While she convinced me to believe in magic, our belief systems when it came to God were different. But I had to respect her version of all that is holy because of her sincerity. Growing up, I went to church with her and Dad. My church at home also had the name Baptist attached to it, but her church was not like mine.
She was a god-fearing woman. I see myself as a beloved child of God. There are differences, so many differences that I eventually left the Baptist church for the UCC. Our love for each other had always allowed us to build bridges of understanding between each other. But nothing could have prepared me for the political division we would face these last few years. The Facebook messages we sent and posted emphasized that we stood miles apart on most issues. Maybe we didn’t so much send messages as lob grenades across the divide.
She loved her country and served it by working at her local polling place on Election Day. She believed in the sanctity of the voting booth. It must have been hard for her to avoid electioneering at the poll because, like most passionate people, she was all in. Black and white, right and wrong, nothing in between.
We had to set boundaries. We just wouldn’t talk about politics. Politics was the tail of the snake that would turn around and bite us if we tugged. The list between the head and the tail of that snake was long: elections, candidates, corruption, dirty campaigns, climate change, socialism, capitalism, feminism, misogyny, political parties, taxes, the one percent, abortion, health care, caring for the poor, immigration, wearing a hijab. . . eventually full-circle back to merry Christmas. That’s a lot of territory to avoid.

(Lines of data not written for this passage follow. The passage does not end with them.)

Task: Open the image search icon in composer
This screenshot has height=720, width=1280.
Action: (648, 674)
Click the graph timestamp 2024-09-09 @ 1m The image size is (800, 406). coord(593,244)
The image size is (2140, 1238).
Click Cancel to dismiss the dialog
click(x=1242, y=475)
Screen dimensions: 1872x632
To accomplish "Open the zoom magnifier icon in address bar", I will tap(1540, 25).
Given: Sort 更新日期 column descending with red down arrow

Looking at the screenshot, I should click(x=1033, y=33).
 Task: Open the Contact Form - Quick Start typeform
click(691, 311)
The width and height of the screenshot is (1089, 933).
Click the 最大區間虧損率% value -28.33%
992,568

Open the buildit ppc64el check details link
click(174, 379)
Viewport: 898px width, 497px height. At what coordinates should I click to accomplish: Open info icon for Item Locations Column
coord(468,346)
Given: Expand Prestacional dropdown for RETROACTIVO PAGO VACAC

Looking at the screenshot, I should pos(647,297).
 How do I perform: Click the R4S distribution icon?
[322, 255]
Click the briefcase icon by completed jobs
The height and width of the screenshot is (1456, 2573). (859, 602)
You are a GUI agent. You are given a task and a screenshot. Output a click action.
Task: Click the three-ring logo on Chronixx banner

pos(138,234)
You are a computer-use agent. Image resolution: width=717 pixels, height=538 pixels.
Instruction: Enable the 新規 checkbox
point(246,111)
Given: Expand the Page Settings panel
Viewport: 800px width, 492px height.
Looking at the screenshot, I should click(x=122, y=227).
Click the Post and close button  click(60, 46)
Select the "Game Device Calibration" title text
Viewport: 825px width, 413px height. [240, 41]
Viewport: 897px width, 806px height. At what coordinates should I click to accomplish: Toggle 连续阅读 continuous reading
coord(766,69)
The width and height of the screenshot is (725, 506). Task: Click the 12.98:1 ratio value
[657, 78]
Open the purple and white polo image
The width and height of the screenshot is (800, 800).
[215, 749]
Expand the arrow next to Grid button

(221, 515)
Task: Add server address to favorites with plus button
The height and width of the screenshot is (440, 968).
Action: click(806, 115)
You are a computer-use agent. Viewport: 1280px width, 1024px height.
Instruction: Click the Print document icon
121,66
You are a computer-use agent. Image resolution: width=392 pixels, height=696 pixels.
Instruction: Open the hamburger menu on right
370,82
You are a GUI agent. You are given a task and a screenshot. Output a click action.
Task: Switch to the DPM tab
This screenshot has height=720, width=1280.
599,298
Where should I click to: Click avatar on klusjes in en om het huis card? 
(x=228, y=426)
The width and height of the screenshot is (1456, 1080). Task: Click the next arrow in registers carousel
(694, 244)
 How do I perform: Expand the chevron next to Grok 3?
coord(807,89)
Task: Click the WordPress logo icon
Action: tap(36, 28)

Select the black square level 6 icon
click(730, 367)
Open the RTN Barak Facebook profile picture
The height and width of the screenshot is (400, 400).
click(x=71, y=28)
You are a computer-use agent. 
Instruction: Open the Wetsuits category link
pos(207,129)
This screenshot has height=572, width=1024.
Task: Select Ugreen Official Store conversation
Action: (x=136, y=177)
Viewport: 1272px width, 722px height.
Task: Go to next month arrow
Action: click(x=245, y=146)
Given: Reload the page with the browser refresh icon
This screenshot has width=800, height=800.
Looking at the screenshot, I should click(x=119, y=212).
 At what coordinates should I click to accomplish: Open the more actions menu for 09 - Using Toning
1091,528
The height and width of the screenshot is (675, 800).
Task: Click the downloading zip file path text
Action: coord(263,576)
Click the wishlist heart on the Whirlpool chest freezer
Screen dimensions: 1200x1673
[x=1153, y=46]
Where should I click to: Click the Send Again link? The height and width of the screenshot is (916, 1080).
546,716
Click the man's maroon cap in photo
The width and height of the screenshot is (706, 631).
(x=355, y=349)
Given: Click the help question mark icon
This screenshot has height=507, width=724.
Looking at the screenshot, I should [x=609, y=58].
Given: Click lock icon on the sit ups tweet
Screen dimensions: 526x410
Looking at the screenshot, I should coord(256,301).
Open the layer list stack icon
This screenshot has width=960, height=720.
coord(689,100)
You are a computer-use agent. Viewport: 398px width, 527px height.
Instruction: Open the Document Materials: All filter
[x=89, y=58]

In the end, it was easier to avoid talking. Thing is, I didn’t know it was literally the end. Her metastatic cancer was already taking over her body the last time I saw her. I regret the wall that had been built between us brick by brick during speeches about a wall. When she was at her sickest, and I wanted to hold her hand in mine and look into her eyes so that she would know that I loved her, my Parkinson’s picked that exact moment to advance and make me feel too unsafe to travel. I could not go there. I had the memory of the last time I saw her, when I didn’t know it would be the last time I saw her. It wasn’t enough.